Re: efficient removal of old objects

Gregory Farnum <gregory.farnum@xxxxxxxxxxxxx> · Wed, 1 Feb 2012 09:39:05 -0800

On Wed, Feb 1, 2012 at 12:04 AM, Yehuda Sadeh Weinraub
<yehudasa@xxxxxxxxx> wrote:
> (resending to list, sorry tv)
>
> On Tue, Jan 31, 2012 at 5:02 PM, Tommi Virtanen
> <tommi.virtanen@xxxxxxxxxxxxx> wrote:
>>
>> On Tue, Jan 31, 2012 at 16:33, Sage Weil <sage@xxxxxxxxxxxx> wrote:
>> > Currently rgw logs objects it wants to delete after some period of time,
>> > and an radosgw-admin command comes back later to process the log.  It
>> > works, but is currently slow (one sync op at a time).
>> >
>> > A better approach would be to mark objects for later removal, and have the
>> > OSD do it in some more efficient way.  wip-objs-expire has a client side
>> > (librados) interface for this.
>>
>> Is there some reason why this would be significantly more performant
>> when done by the OSD itself? It seems like the deletion times can be
>> bucketed by time nicely, then each bucket just contains a set of ids
>> -- a good fit for the map data type -- and the client for running this
>> deletion just streams the bucket contents over and issues delete
>> messages for everything. What makes that inherently slow?
>
> Random access to random cold objects is generally slower than doing
> the operations on a single pg.

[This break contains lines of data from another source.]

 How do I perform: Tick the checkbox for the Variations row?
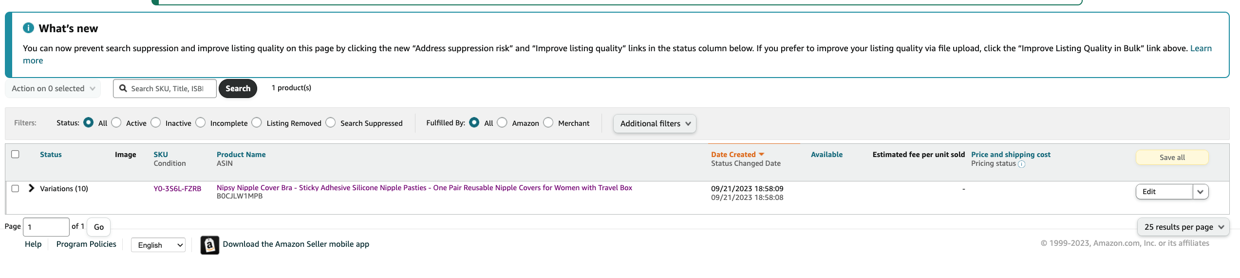[15, 188]
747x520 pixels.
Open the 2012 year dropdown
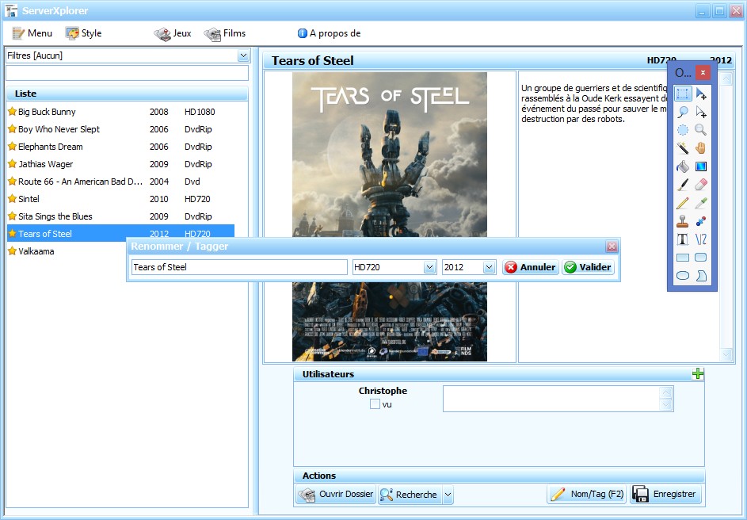pyautogui.click(x=489, y=267)
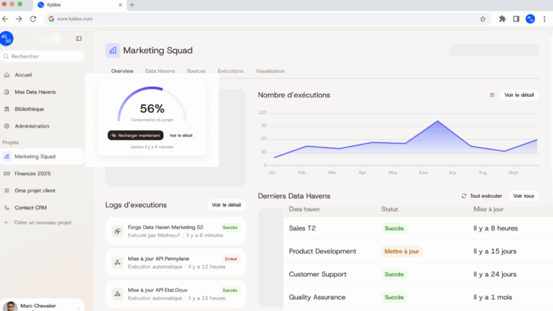Click the Kyklos logo avatar in sidebar
Screen dimensions: 553x311
[6, 38]
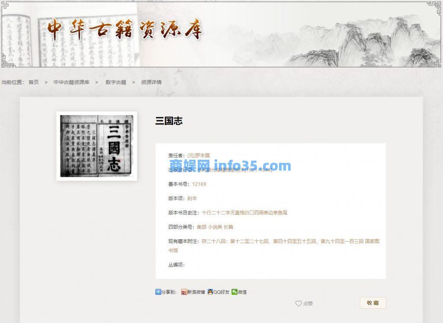The height and width of the screenshot is (323, 443).
Task: Click the green WeChat share icon
Action: coord(234,292)
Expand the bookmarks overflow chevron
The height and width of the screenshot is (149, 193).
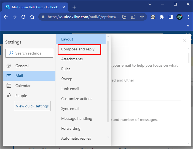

E.g., if doing it as part of the scrub,
> then objects are accessed anyway and are hopefully cached.

You are dramatically overstating the impact of latency on an
inherently parallelizable and non-interactive operation. A couple disk
seeks *do not matter.*

On Wed, Feb 1, 2012 at 12:26 AM, Yehuda Sadeh Weinraub
<yehudasa@xxxxxxxxx> wrote:
> On Tue, Jan 31, 2012 at 4:33 PM, Sage Weil <sage@xxxxxxxxxxxx> wrote:
>> A better approach would be to mark objects for later removal, and have the
>> OSD do it in some more efficient way.  wip-objs-expire has a client side
>> (librados) interface for this.
>
> Note that setting expiration on an object is a more lightweight
> operation than appending the intent log, as it would be done as a sub
> op in the compound operation that created the object.

...you're going to set expirations on the objects when you write them?
What if the user's upload takes longer than you expect?

>> I think there are a couple questions:
>>
>> Should this be generalized to saying "do these osd ops at time X" instead
>> of "delete at time X".  Then it could setxattr, remove, call into a class,
>> whatever.
>
> While I think it'd make a nice feature, I also think that the problem
> space of a garbage collection is a bit different, and given the time
> constraints it wouldn't make sense implementing this right now anyway.

This is client-side garbage collection, not RADOS garbage collection.
Don't confuse those issues, either — the second is appropriate to put
into the OSDs as special logic; the first is not. That's why we think
that any OSD implementation of this should be generalized as a class
interface, rather than a specific hack.

>> How would the OSD implement this?  A kludgey way would be to do it during
>> scrub.  The current scrub implementation may make that problematic because
>> it does a whole PG at time, and we probably don't want to issue a whole
>> PG's worth of deletes at a time.  Is there a way to make that less
>> painful?
>
> If we need to lock the entire pg while removing the objects it wouldn't work.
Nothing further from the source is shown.